● Task
Set down every record below exactly as it stands, minus the pictures.

Screenshot grounding data
^^^^^^^^^^^^^^^^

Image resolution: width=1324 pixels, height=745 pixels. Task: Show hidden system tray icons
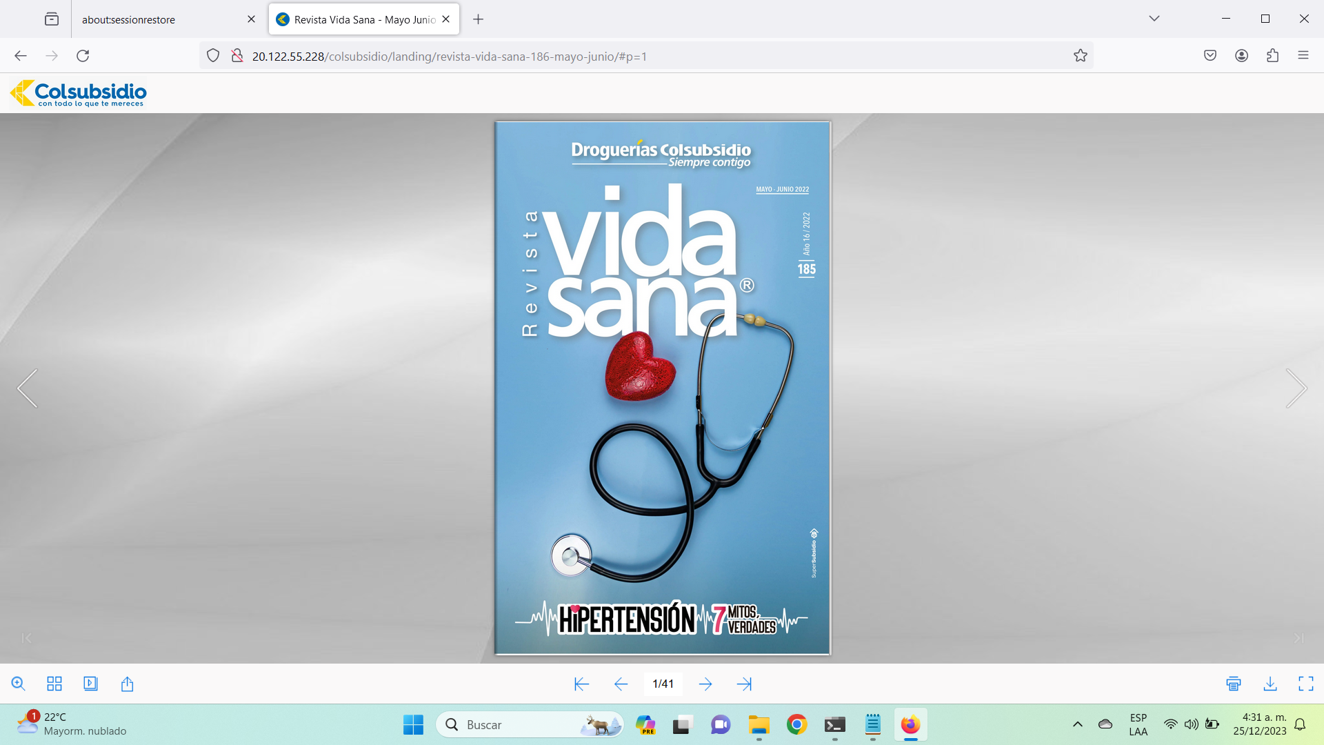[1077, 724]
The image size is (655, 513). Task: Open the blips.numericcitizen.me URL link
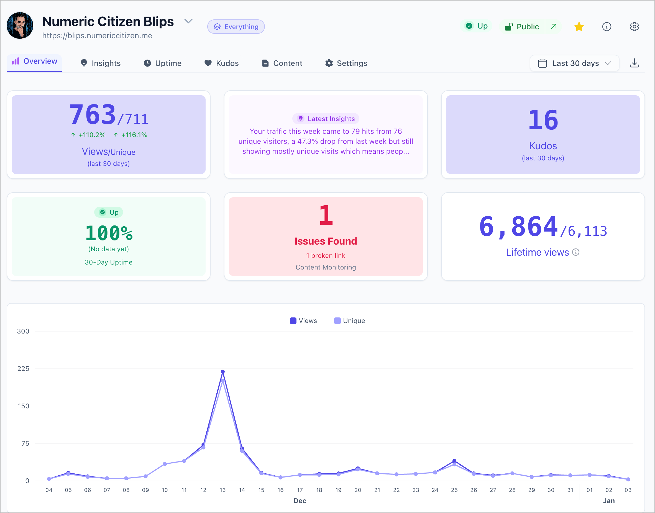click(97, 36)
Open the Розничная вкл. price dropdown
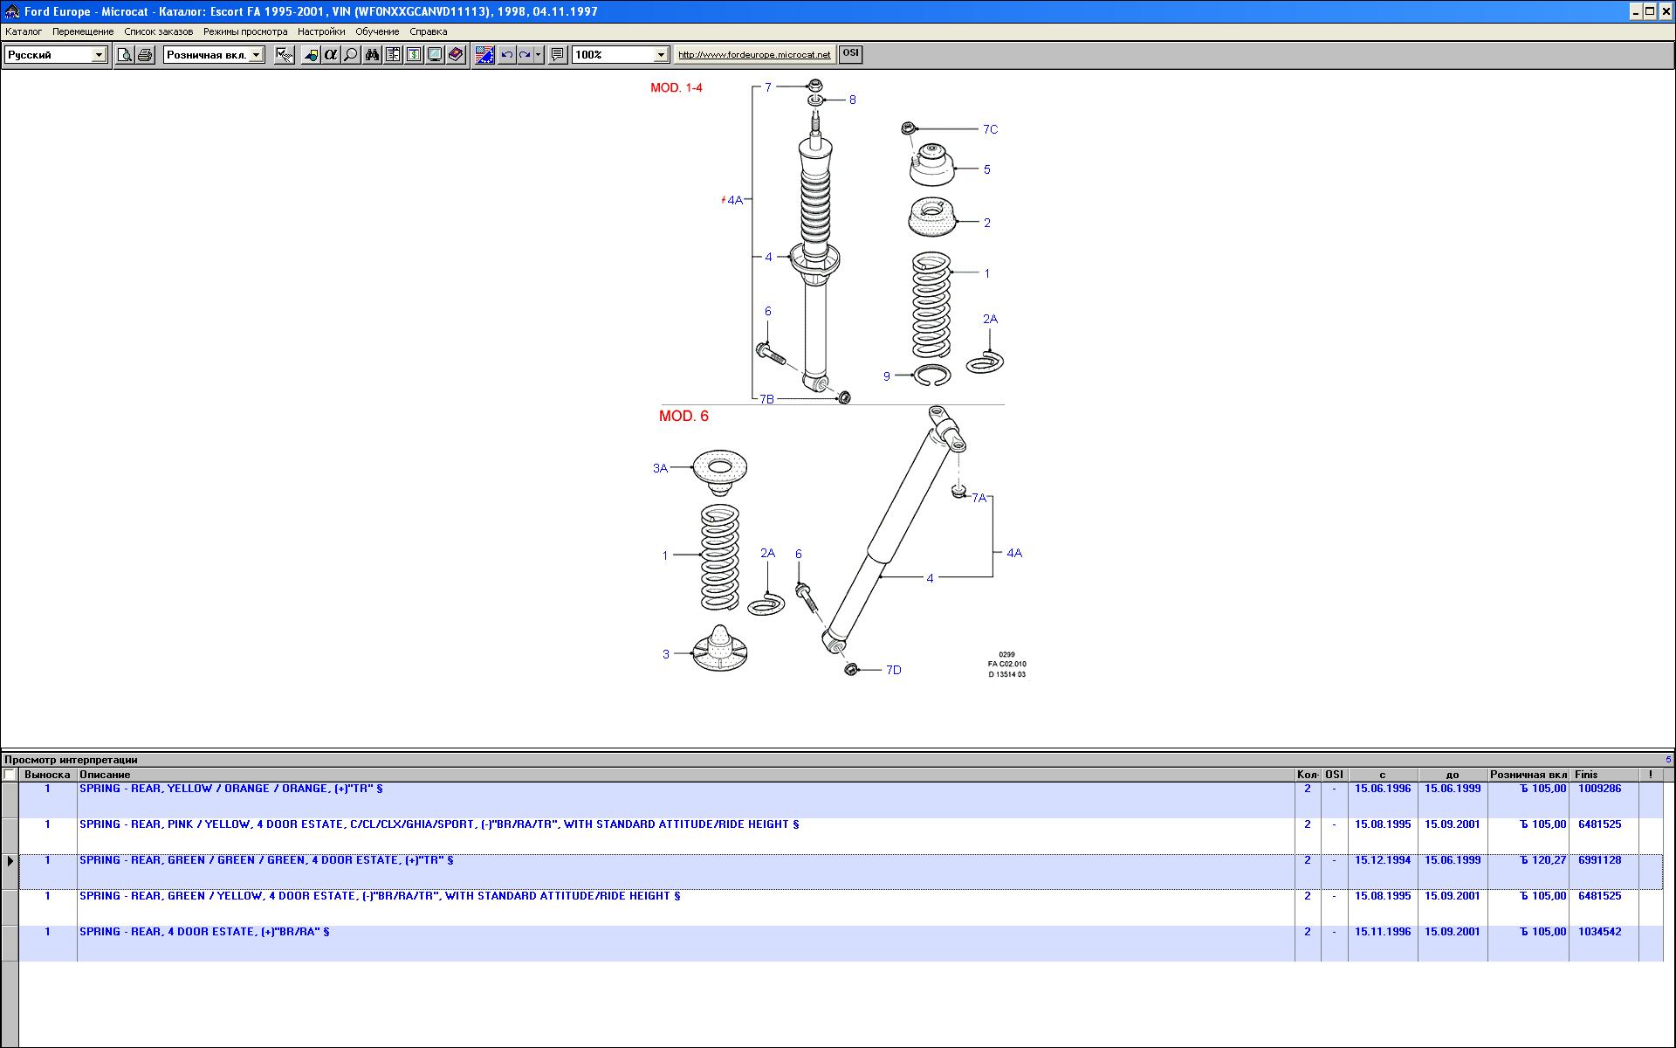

^^^^^^^^^^^^^^^^

● Solved problem
Image resolution: width=1324 pixels, height=745 pixels. Task: Show hidden system tray icons
[1077, 724]
The image size is (655, 513). Task: Open the blips.numericcitizen.me URL link
click(97, 36)
Open the Розничная вкл. price dropdown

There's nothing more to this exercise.